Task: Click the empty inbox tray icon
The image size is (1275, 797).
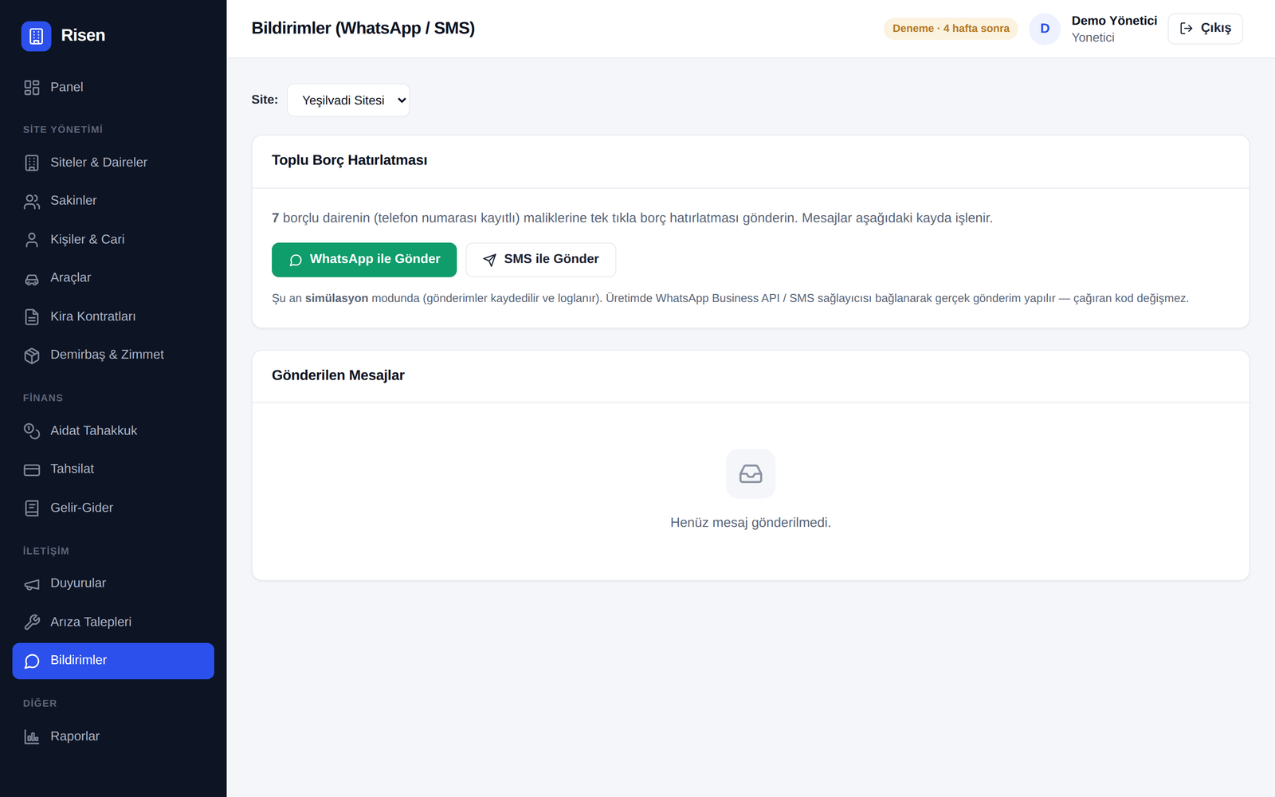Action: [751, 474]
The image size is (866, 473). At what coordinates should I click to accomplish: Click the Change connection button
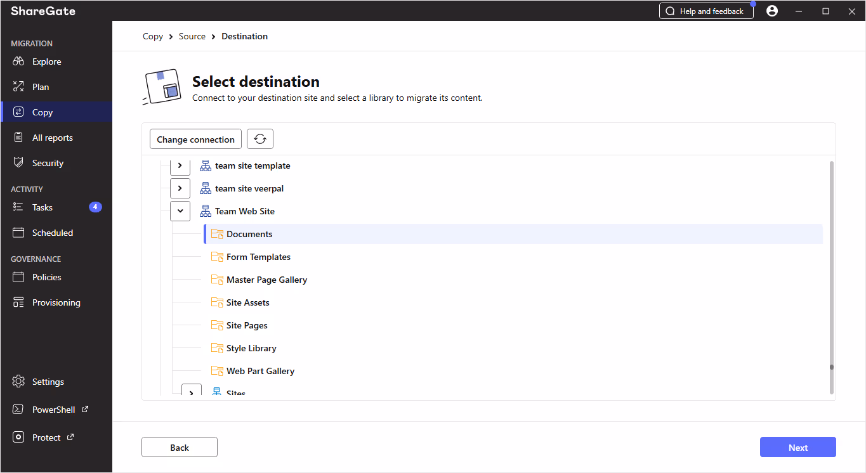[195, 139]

□ □ □ □ □ □ □

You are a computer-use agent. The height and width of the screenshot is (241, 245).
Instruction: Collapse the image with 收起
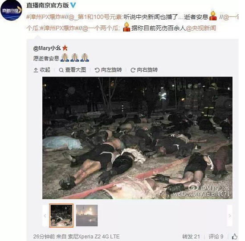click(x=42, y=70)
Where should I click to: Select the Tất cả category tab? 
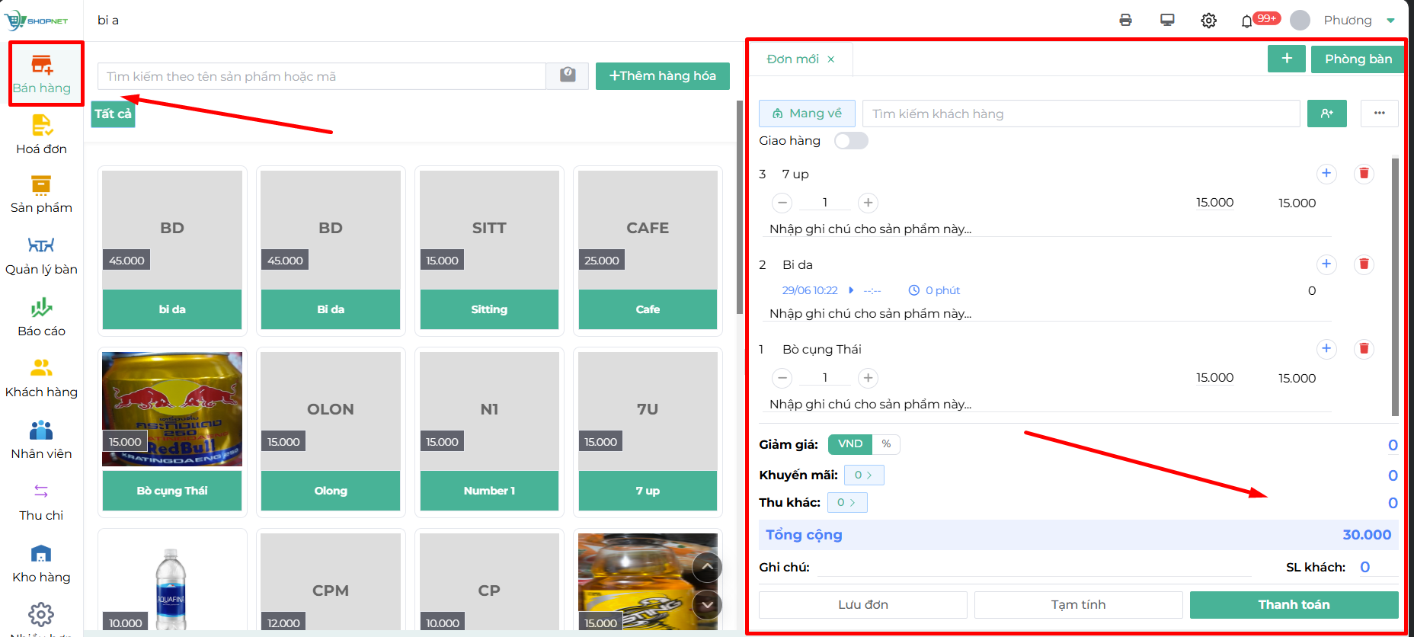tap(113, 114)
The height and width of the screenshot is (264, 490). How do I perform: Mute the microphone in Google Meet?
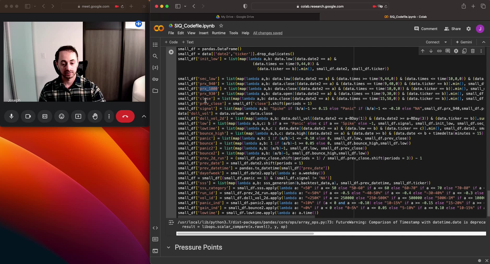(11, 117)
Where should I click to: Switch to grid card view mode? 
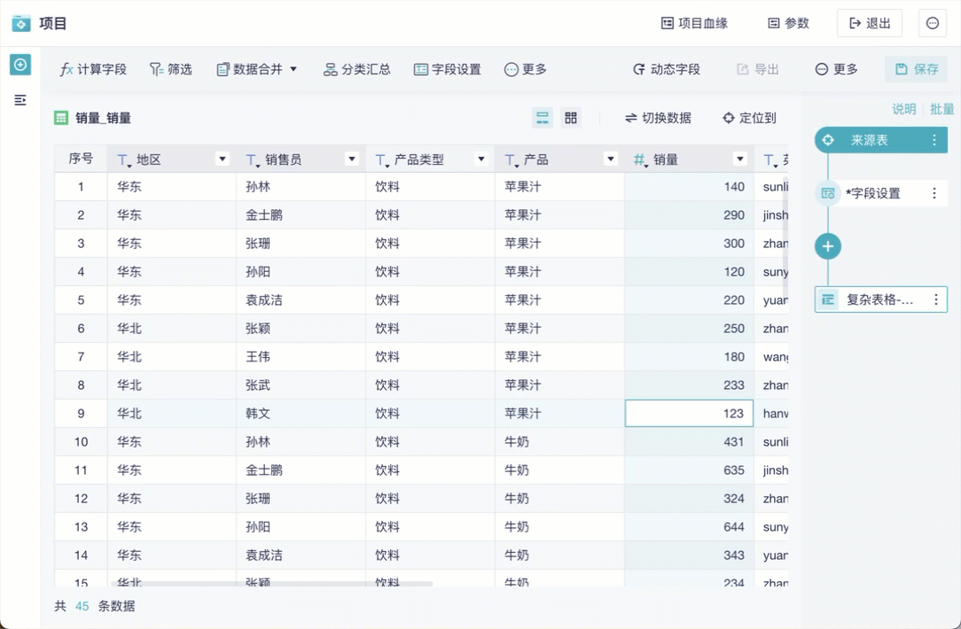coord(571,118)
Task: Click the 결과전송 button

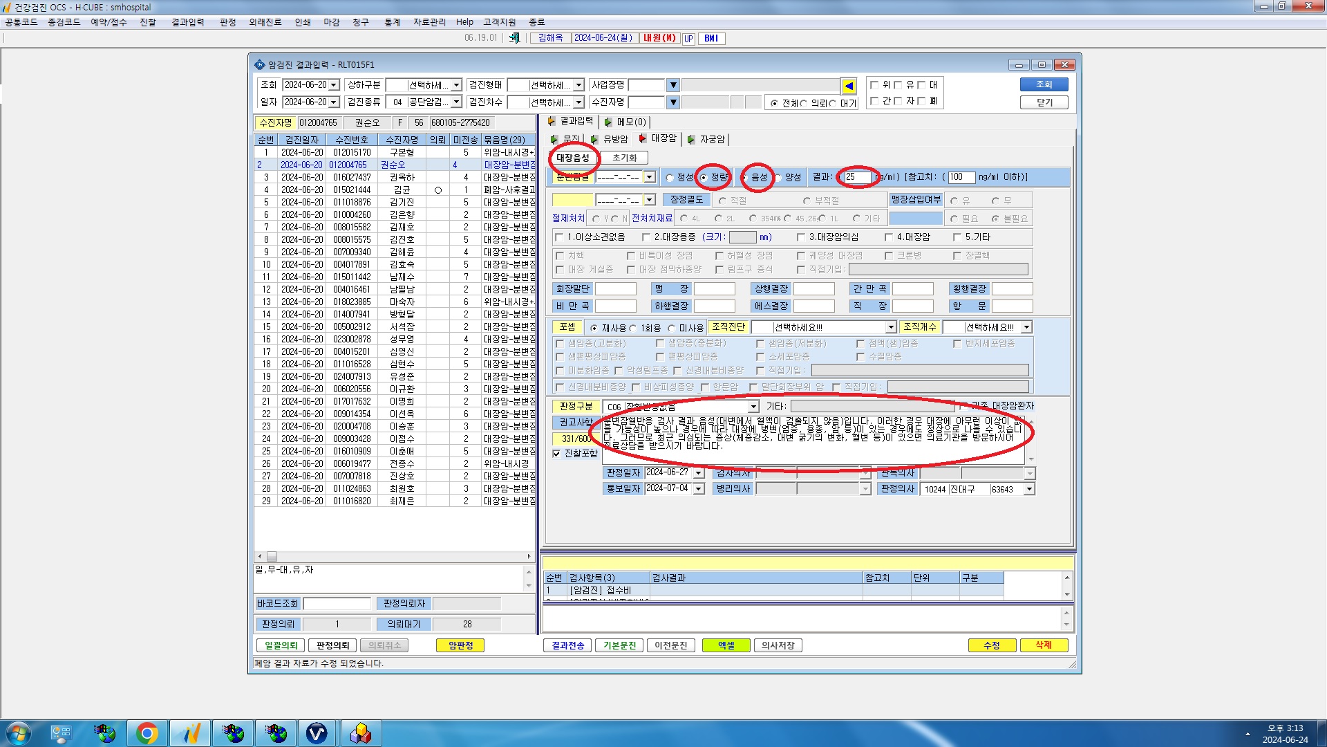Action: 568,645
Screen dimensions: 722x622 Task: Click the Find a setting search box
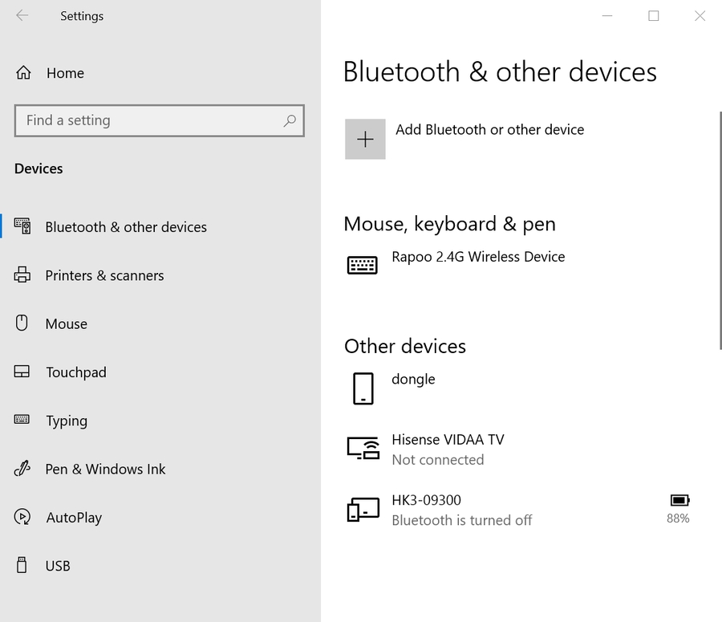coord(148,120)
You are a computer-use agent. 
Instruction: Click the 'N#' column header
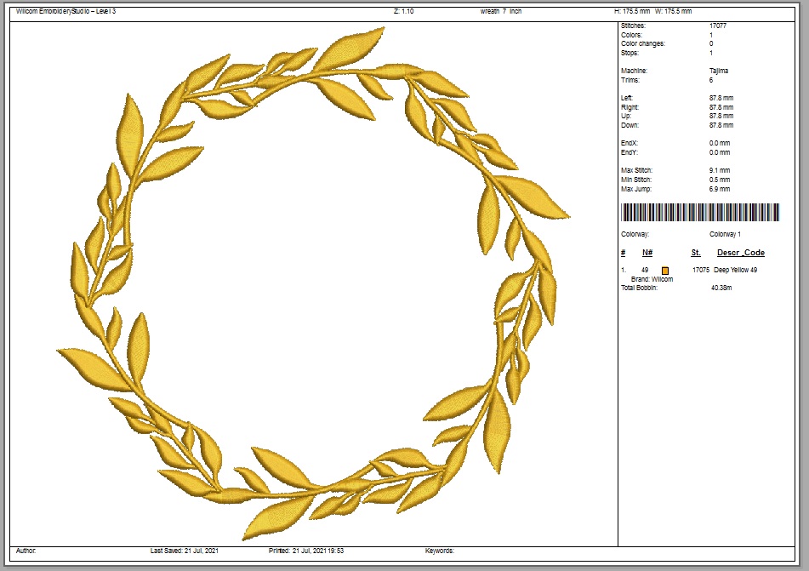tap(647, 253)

□ □ □ □ □ □ □

▶ WHAT TO DO: Please give the records as a Markdown table with the columns "Row" and "Line", starting at the line that contains "Task: Click the 결과전송 button" and ending at the line that contains "tap(647, 253)". Leave out blank lines and the pictures.

▶ WORKED ANSWER:
| Row | Line |
|---|---|
| 1 | Task: Click the 결과전송 button |
| 2 | Action: 568,645 |
| 3 | Screen dimensions: 722x622 Task: Click the Find a setting search box |
| 4 | coord(148,120) |
| 5 | You are a computer-use agent.  |
| 6 | Instruction: Click the 'N#' column header |
| 7 | tap(647, 253) |